The U.S.S. Mississippi BB-41, despite her age at the time, went on to be highly decorated in WWII. Through heavy fighting in both the Mediterranean and in the Pacific, the Mississippi won an impressive 8 battle stars.

Construction

With a keel laid in the pre-WWI lull of 1915, rapid ship construction was becoming a skill at the Newport News Shipbuilding. Asbestos was to play an unfortunate part in setting ship building speed records. The U.S.S. Mississippi launched in January 1917, but was too late to actually see service in WWI.

Experts were able to later prove that pre-WWII plans for faster ship construction, such as in the New Mexico-class, would often come at a potentially high price in health. These new ship designs also used more asbestos in engine compartments and bulkheads as a cheap way to control heat and fire. The Mississippi saw most of its weapons mounted into the actual superstructure, and asbestos was commonly added to these emplacements too. Decades passed, and crew members (as well as shipyard workers) later showed serious illnesses and symptoms. All too often, these illnesses were asbestos-related diseases and later diagnosed as having some roots in asbestos exposure.

Repairs and Upgrades

The duties of the Mississippi, one of only three ships built in the New Mexico-class, were varied and frequently dangerous. By 1923, the USS Mississippi had begun to take on a leading role in testing new weapons firing systems…in that year, performing a highly publicized sinking of a radio-controlled target ship (the old Iowa). The results were less laudable in 1924 when part of a gunnery turret blew up and killed 48 crew members on the Mississippi. The dangers of such devastating explosions undoubtedly helped justify the extensive use of asbestos, regardless of any known risks regarding its dangers.

From summer of 1941, the USS Mississippi served extensively in both the Atlantic and Pacific Theaters. In January 1944, she was shown to real advantage, owing to her extensive refits in 1942, when her original 51 caliber guns were replaced by AA machine guns. Her radar equipment had also been extensively updated from WWI and was state of art. Ironically, these newest advances in Naval technology (aimed at saving crew members) could also have also put crew members at risk with cable and wiring wrapped in asbestos.

Another refit came at San Francisco in 1943. This refit followed a turret explosion in 1943 and was reminiscent of the same type of weapons explosion from 19 years before. Decades later, experts pointed to these explosions and emergency repairs as possible times of exposure to asbestos. After WWII, refits for the Mississippi became more and more needed, as she assumed a leading role in testing gunnery problems. In similar situations, experts have pointed out the risks to the crews who kept these older vessels sailing…usually with inadequate asbestos safety rules.

Asbestos Risks On the USS Mississippi (BB-41)

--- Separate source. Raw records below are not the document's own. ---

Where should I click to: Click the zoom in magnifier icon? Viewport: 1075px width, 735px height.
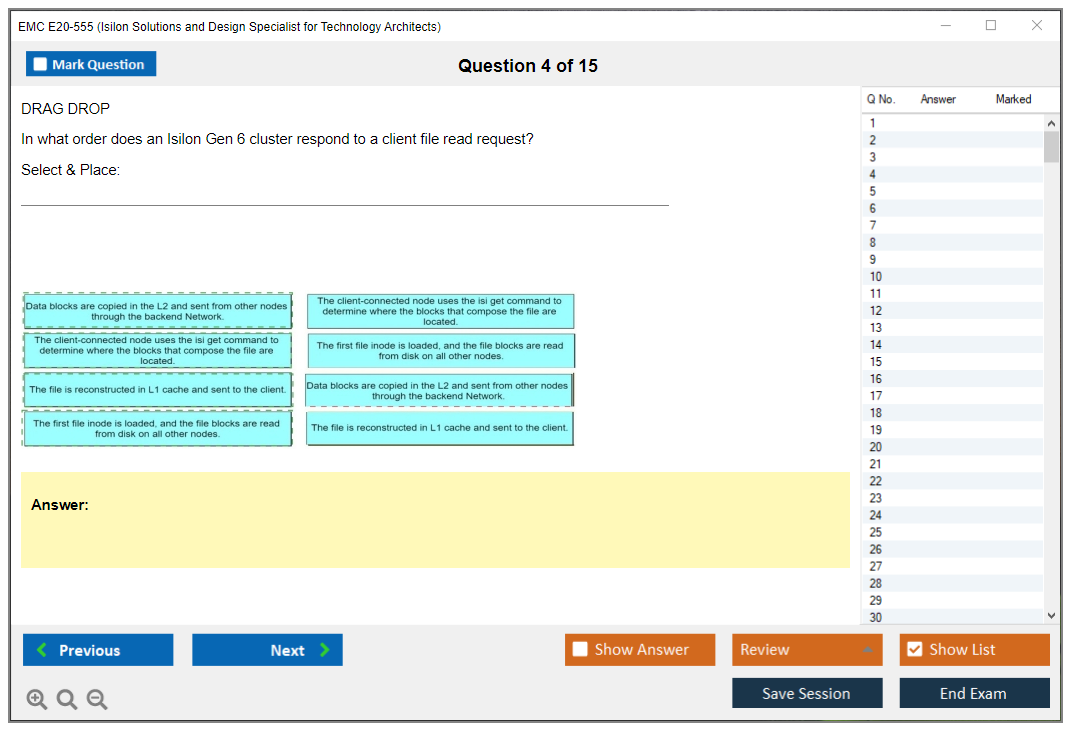pyautogui.click(x=37, y=699)
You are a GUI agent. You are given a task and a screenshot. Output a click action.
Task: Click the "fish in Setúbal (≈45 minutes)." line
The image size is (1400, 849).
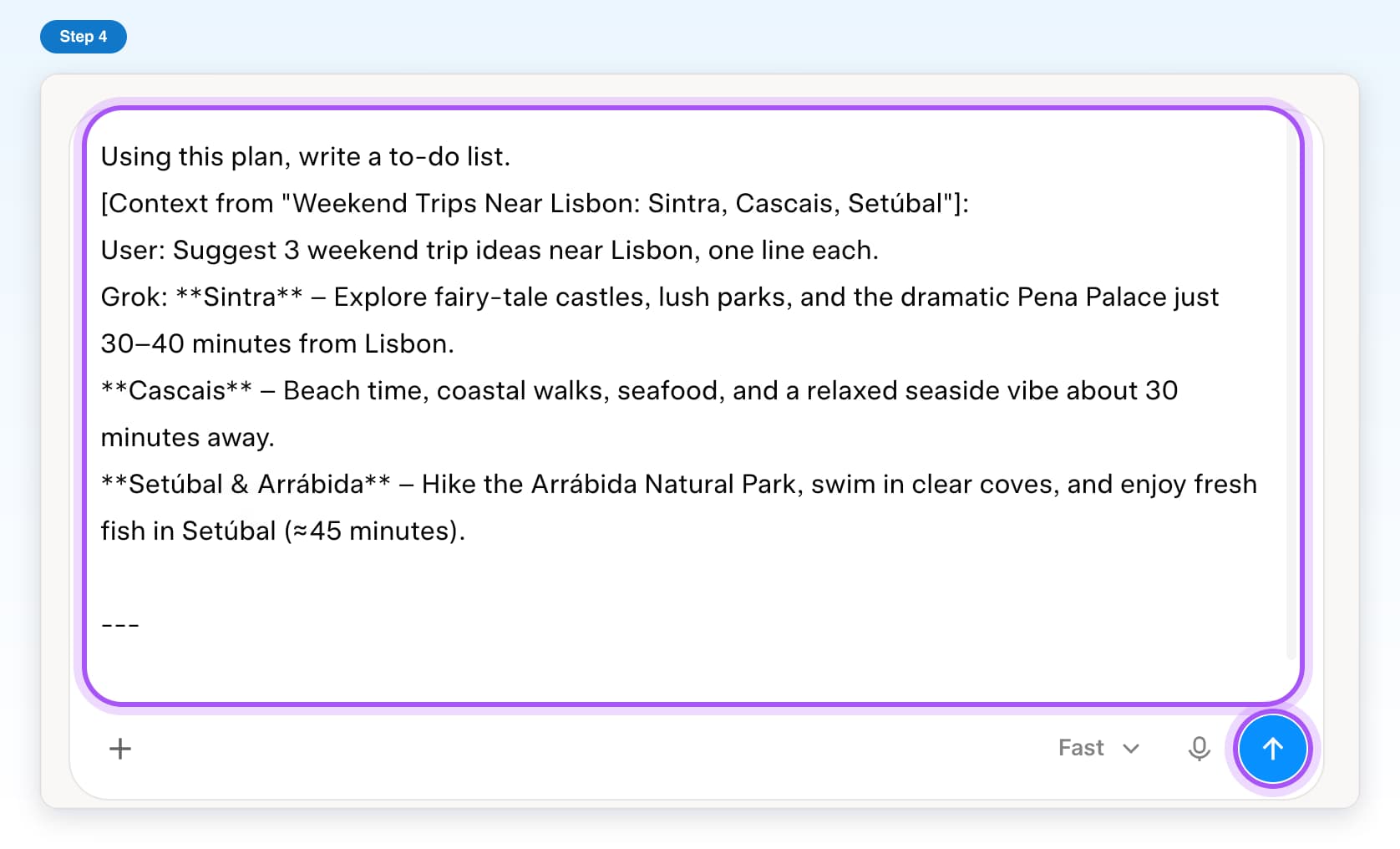click(x=283, y=531)
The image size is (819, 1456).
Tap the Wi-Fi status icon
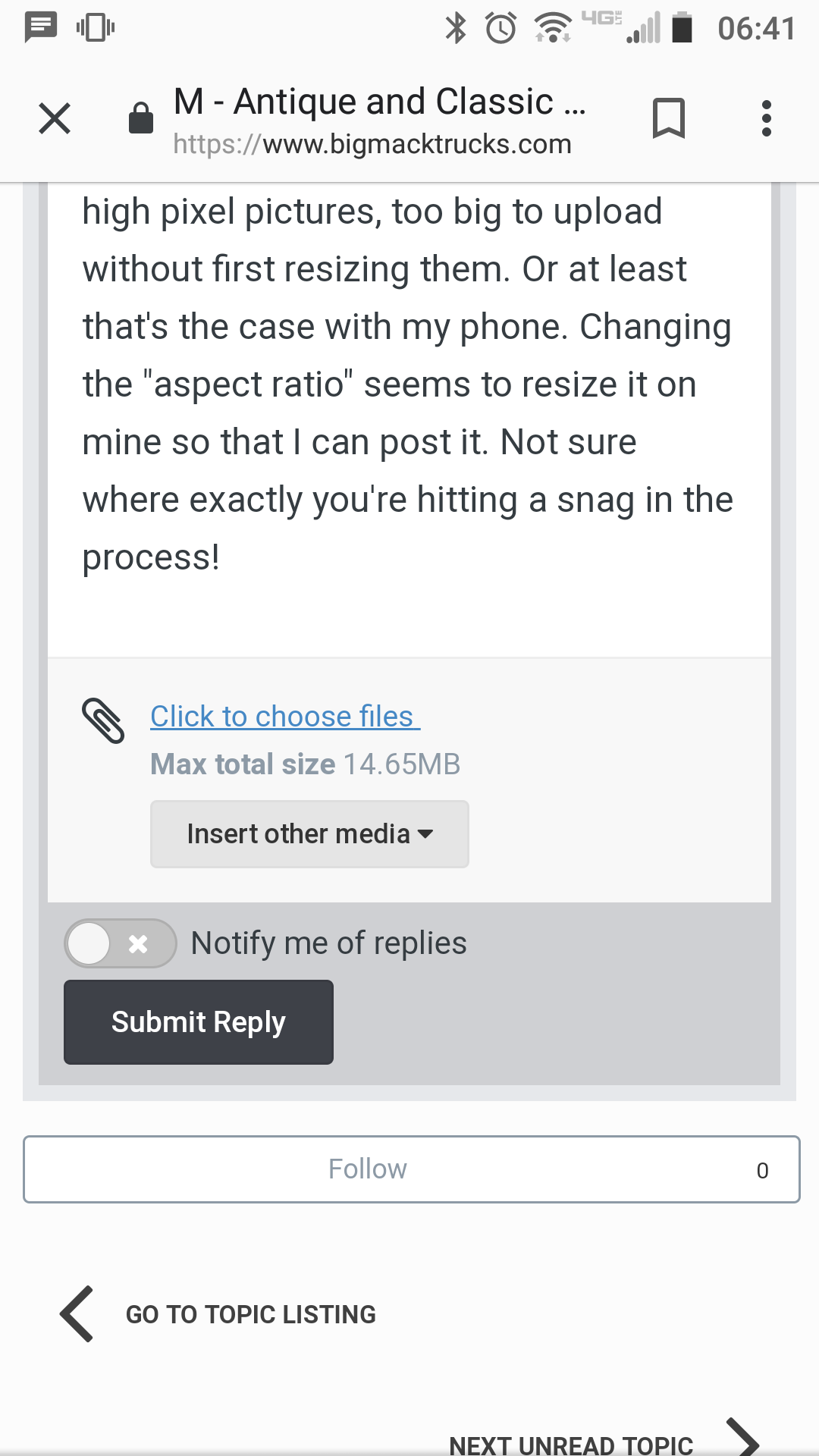point(554,29)
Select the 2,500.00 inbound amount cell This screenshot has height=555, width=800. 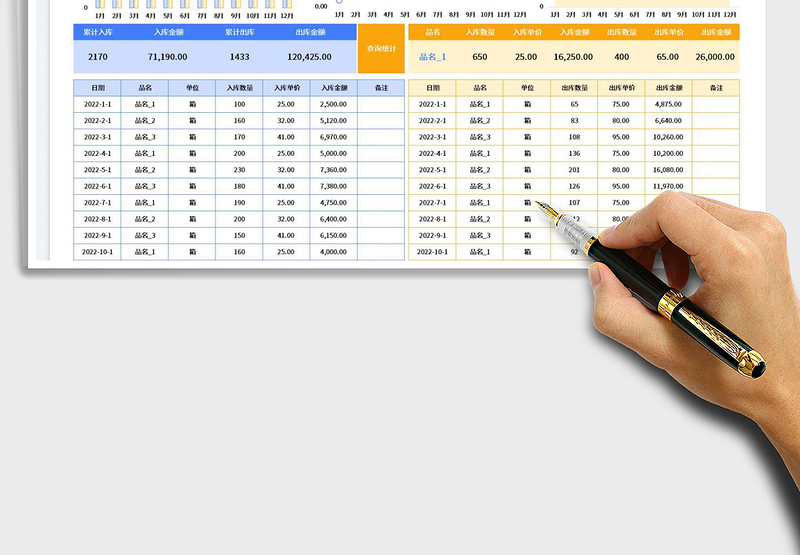(x=333, y=104)
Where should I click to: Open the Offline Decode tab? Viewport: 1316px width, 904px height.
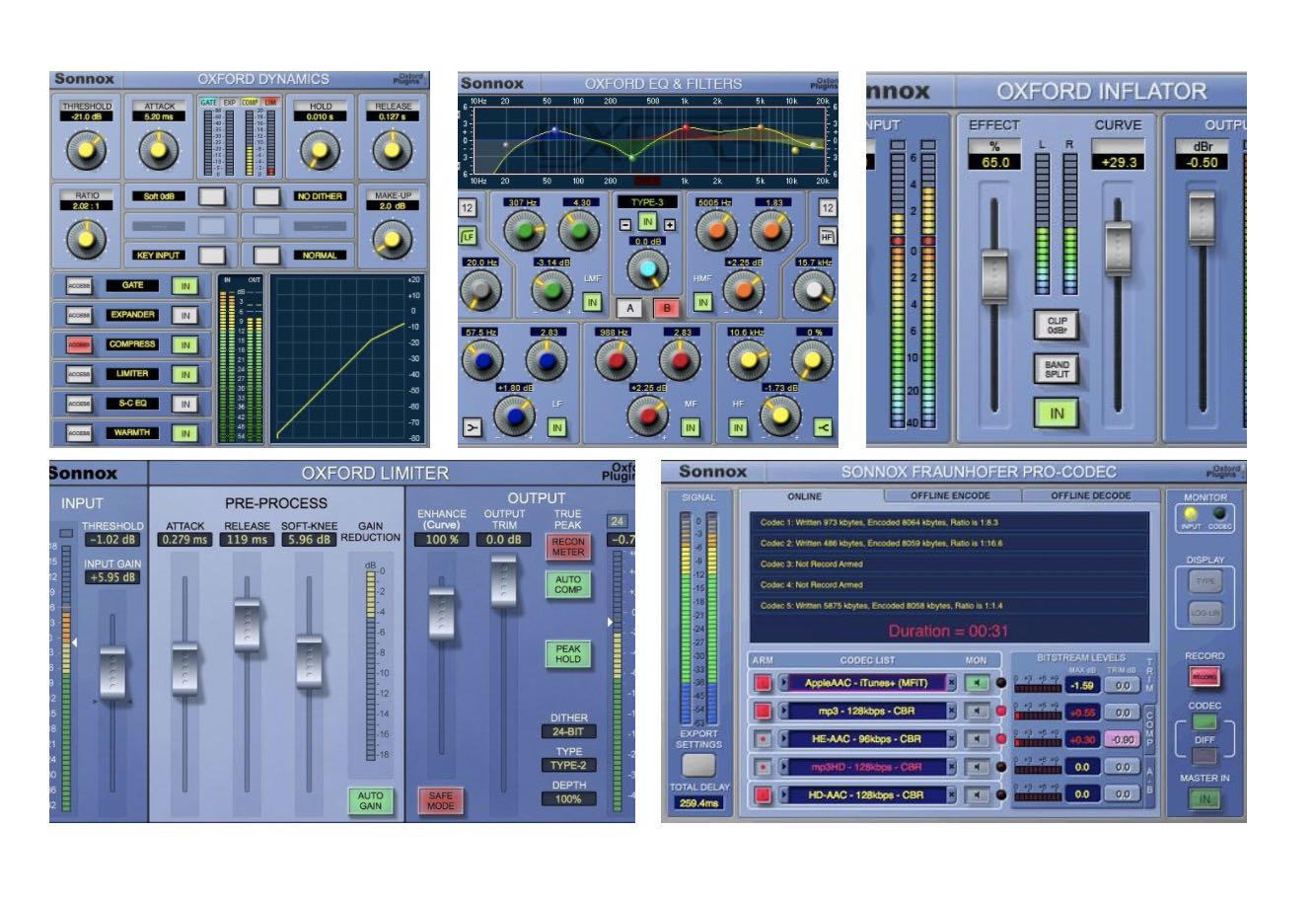click(1090, 495)
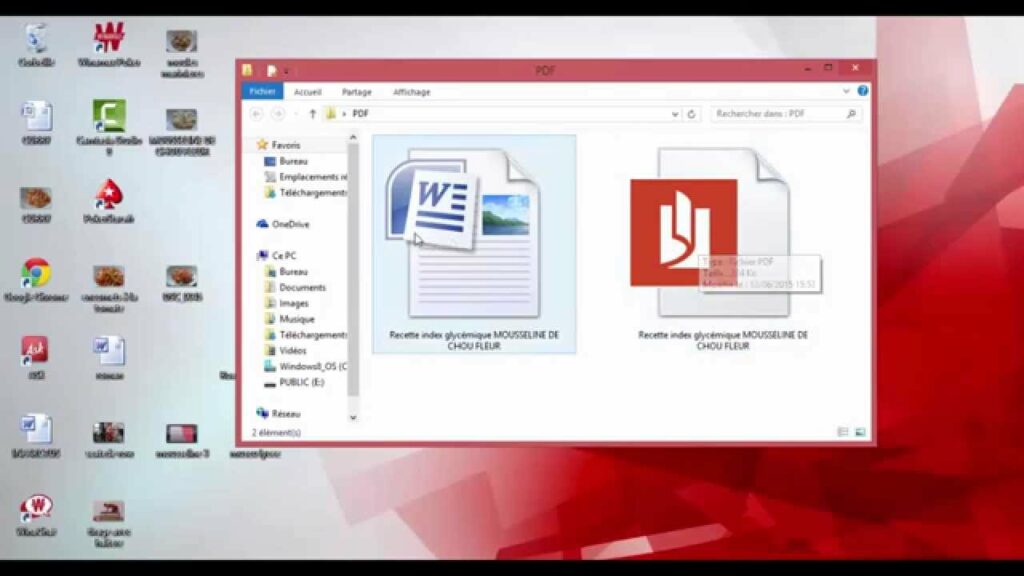Open the address bar history dropdown
Viewport: 1024px width, 576px height.
point(676,114)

Mothballing any aged vessel such as the U.S.S. Mississippi meant special health risks when dealing with asbestos. Scrapping these old vessels, it was later shown, had all too commonly exposed workers to decaying asbestos, as well as to asbestos dust and fibers.

The Mississippi was finally decommissioned from Navy rolls in 1956, well before asbestos risks were openly admitted to by the US Navy. An effort to save the ship and convert her to a museum vessel almost saved her from destruction. Instead, the final service of the proud old USS Mississippi was to be used as scrap metal by Bethlehem Steel, in 1956-57.